Ao tratar sobre a ideia de compreensão responsiva, Bakhtin (2010) destaca o endereçamento do enunciado como traço constitutivo do discurso. O termo corresponde ao direcionamento que o locutor realiza para outra pessoa ao enunciar. É lembrado que, diferentemente da oração, o enunciado sempre tem autor, destinatário e se manifesta de diversas maneiras, conforme o campo da atividade humana que está relacionado ao discurso. Cada gênero e, consequentemente, sua composição e estilo são dependentes da representação que o locutor faz de seu interlocutor, visto que a percepção do destinatário é sempre considerada (e antecipada) no ato de enunciação. No diálogo cotidiano, a variação dos tons usados pelo locutor estará sujeita a sua proximidade do interlocutor. Os gêneros também “percebem” seu destinatário em distintos níveis de hierarquia social, motivo que nos leva a

considerar a relação entre o locutor e o outro para um entendimento de gênero mais coerente a uma concepção enunciativa. As particularidades quanto ao direcionamento são propriedade do enunciado; a oração desconhece tais propriedades. Assim, a seleção dos recursos linguísticos está sujeita à influência do destinatário.

Além do conceito de destinatário (o segundo) já desenvolvido, Bakhtin (2010) entende que o locutor também propõe um terceiro ao enunciar, que chama de supradestinatário superior, o qual recebe diversas expressões ideológicas concretas. O terceiro situa-se acima dos demais participantes e se caracteriza como uma instância superior e, assim como os demais elementos, é constitutivo do enunciado. O supradestinatário funciona como um fundo onde o diálogo acontece, em uma manifestação que se deve à natureza responsiva da palavra. Em Marxismo e filosofia da linguagem, é mostrado que o discurso resulta da interação de dois sujeitos organizados socialmente. A interação entre sujeitos discursivos, esclarece Bakhtin (Volochínov) (2009), independe da existência de um interlocutor real: é necessário apenas que o sujeito pertença ao mesmo grupo social. Assim, a enunciação é determinada pela situação social e “a palavra dirige-se a um interlocutor” (ibid. p. 116), logo, apenas na relação com o outro ela se realiza. Na enunciação, faz-se necessário supor um auditório social, que definirá a criação ideológica do grupo social. A consciência interior dispõe desse auditório, a partir do qual elabora suas deduções e acentuações.

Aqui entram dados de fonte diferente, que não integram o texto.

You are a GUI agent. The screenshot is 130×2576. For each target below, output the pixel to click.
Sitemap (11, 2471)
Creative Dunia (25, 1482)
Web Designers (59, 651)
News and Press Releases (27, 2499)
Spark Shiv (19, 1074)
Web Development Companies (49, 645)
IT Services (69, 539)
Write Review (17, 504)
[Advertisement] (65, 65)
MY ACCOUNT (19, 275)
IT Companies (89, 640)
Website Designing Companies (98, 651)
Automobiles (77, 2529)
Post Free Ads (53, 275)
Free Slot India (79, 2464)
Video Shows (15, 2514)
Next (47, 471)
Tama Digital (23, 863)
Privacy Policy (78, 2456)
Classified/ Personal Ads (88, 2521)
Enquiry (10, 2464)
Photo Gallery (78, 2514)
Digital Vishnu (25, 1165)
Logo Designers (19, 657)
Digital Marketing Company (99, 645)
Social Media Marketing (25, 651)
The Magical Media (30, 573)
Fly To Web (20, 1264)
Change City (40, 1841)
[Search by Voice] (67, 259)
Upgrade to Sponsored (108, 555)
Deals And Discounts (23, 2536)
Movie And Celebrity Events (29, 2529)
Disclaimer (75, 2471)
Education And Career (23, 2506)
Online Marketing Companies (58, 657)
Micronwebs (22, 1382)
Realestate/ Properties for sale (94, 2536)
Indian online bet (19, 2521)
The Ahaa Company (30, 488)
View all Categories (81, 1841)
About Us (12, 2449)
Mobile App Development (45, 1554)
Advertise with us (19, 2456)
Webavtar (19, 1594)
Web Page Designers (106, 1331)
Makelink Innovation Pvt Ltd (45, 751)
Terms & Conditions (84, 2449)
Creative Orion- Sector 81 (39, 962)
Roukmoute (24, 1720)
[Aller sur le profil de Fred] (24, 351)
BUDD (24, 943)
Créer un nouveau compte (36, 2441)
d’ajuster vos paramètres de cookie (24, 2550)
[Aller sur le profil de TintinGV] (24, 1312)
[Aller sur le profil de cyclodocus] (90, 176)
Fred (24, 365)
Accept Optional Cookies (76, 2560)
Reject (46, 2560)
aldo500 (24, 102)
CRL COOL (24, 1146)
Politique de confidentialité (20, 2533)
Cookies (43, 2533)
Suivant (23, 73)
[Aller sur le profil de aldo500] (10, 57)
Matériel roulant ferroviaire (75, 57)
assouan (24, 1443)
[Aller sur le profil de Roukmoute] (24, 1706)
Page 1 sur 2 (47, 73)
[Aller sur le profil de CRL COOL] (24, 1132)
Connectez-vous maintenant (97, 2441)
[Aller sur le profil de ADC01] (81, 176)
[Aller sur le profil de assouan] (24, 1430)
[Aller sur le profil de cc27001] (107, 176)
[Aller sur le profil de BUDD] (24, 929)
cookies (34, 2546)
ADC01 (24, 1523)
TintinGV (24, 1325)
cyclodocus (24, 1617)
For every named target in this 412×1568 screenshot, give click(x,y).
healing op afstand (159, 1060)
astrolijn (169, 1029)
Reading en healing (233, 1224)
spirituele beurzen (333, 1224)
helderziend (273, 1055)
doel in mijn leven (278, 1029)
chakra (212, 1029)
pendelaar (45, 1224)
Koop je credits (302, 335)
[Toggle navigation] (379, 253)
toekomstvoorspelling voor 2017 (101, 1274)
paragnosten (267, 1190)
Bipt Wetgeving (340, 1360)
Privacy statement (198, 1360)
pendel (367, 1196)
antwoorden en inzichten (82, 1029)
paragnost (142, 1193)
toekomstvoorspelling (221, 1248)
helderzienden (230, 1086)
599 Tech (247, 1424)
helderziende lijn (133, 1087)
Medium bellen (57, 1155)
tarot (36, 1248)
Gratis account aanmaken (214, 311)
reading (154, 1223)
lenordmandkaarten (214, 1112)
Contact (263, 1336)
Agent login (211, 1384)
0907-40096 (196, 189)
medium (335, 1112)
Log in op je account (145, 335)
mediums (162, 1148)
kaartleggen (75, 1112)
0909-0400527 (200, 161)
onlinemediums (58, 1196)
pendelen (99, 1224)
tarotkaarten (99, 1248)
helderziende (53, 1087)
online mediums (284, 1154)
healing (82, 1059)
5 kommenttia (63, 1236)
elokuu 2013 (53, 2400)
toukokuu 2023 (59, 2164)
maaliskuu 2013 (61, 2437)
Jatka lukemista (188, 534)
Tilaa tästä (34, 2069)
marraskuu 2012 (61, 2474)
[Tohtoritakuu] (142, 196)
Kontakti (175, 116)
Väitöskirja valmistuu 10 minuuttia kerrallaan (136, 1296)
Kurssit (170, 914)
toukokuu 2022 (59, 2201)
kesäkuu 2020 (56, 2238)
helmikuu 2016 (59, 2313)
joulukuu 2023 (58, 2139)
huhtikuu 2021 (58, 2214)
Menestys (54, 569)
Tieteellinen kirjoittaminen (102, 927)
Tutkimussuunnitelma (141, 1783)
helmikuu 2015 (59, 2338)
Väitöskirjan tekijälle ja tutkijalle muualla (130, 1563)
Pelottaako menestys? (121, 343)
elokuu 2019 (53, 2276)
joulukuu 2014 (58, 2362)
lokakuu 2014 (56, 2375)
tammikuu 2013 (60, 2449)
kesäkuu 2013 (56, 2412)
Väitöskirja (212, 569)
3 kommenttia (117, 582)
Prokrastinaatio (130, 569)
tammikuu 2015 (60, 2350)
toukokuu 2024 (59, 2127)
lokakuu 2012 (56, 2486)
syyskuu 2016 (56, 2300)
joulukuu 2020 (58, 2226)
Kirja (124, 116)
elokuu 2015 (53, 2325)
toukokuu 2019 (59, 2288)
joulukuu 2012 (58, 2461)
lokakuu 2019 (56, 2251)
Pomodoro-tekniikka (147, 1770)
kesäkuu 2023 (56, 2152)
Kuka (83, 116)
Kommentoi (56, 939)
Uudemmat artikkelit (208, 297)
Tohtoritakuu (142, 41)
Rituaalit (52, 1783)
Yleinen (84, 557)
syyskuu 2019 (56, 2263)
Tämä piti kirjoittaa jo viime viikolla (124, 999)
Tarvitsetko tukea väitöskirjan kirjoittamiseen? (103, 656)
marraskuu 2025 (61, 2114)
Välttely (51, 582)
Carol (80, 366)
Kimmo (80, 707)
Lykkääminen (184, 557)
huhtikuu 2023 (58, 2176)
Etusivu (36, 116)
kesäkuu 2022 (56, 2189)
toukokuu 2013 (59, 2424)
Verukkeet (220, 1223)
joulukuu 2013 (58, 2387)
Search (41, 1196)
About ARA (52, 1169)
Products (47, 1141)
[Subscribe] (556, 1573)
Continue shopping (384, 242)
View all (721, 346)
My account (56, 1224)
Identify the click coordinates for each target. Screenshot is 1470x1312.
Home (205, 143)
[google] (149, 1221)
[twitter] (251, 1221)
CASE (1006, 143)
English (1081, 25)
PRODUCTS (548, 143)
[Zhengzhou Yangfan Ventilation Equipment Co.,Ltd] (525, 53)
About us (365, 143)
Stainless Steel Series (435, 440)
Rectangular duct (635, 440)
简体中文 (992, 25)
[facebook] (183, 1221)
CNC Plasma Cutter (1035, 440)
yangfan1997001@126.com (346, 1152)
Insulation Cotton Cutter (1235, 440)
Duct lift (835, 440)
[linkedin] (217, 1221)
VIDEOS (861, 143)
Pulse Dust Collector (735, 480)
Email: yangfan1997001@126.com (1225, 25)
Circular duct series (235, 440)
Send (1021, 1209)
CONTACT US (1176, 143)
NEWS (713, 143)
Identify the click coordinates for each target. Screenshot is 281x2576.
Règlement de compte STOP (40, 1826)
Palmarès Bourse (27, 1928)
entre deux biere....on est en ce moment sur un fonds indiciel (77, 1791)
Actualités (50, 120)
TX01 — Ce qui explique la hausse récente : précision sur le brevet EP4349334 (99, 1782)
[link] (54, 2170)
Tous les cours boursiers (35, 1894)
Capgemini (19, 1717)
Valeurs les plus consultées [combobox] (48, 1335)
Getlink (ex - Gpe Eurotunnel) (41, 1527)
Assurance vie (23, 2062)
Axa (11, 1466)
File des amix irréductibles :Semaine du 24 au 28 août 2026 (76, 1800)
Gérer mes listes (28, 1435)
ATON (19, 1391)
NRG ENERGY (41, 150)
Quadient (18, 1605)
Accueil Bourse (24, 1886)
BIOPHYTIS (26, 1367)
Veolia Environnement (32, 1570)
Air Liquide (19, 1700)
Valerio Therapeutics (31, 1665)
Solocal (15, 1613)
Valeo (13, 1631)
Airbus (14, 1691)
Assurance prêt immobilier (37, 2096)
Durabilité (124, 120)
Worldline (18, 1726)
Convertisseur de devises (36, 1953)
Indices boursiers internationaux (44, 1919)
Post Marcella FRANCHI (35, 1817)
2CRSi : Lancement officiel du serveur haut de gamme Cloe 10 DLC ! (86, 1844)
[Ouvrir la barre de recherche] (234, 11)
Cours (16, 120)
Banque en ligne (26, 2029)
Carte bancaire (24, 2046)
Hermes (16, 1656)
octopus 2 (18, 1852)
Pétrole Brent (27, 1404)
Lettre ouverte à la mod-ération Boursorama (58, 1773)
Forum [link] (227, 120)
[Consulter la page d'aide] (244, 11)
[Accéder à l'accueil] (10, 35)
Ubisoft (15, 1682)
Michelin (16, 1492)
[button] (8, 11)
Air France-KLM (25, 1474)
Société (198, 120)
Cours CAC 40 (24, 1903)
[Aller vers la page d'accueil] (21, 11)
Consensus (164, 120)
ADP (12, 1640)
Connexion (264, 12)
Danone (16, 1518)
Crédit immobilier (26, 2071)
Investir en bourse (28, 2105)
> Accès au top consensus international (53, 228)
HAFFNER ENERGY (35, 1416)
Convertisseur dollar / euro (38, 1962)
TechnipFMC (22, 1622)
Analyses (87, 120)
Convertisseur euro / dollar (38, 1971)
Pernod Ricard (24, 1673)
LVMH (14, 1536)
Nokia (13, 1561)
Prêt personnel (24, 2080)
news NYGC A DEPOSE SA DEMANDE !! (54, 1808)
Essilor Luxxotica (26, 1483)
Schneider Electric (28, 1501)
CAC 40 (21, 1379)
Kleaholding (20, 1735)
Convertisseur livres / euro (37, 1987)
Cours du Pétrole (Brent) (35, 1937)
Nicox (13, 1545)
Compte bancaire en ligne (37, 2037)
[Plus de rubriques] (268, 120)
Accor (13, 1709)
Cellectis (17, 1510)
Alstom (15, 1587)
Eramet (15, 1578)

Retomando a obra Questões de literatura e de estética: a teoria do romance, observamos que Bakhtin (1998), ao criticar a teoria da imagem na poética russa no texto O problema do conteúdo, do material e da forma na criação literária (ibid.), define imagem estética como sendo uma formação estético-singular que se realiza, no caso da poesia, com o auxílio da palavra. O elemento não está relacionado a representações visuais, mas ao componente formalizado no conteúdo. A imagem do autor-criador é criada pelo autor- pessoa, que enforma a obra, uma vez que o primeiro corresponde apenas a um momento constitutivo da forma artística. A atividade do autor, orientada sobre o conteúdo, determina as articulações composicionais do conjunto verbal, ou seja, o material. Ao discutir o romance, o pensador russo afirma que a característica da imagem do autor não é a imagem do homem, mas sim a imagem de sua linguagem. Na exposição sobre cronotopia, o autor também aborda a possibilidade de mais de uma forma de representação da personagem durante uma mesma obra, durante as transformações de tempo e espaço. Já no discurso cotidiano, Bakhtin (ibid.) valoriza os procedimentos de transmissão, devido ao seu caráter prático, além de salientar a

importância de contextualizar a cena de discurso para captá-lo adequadamente.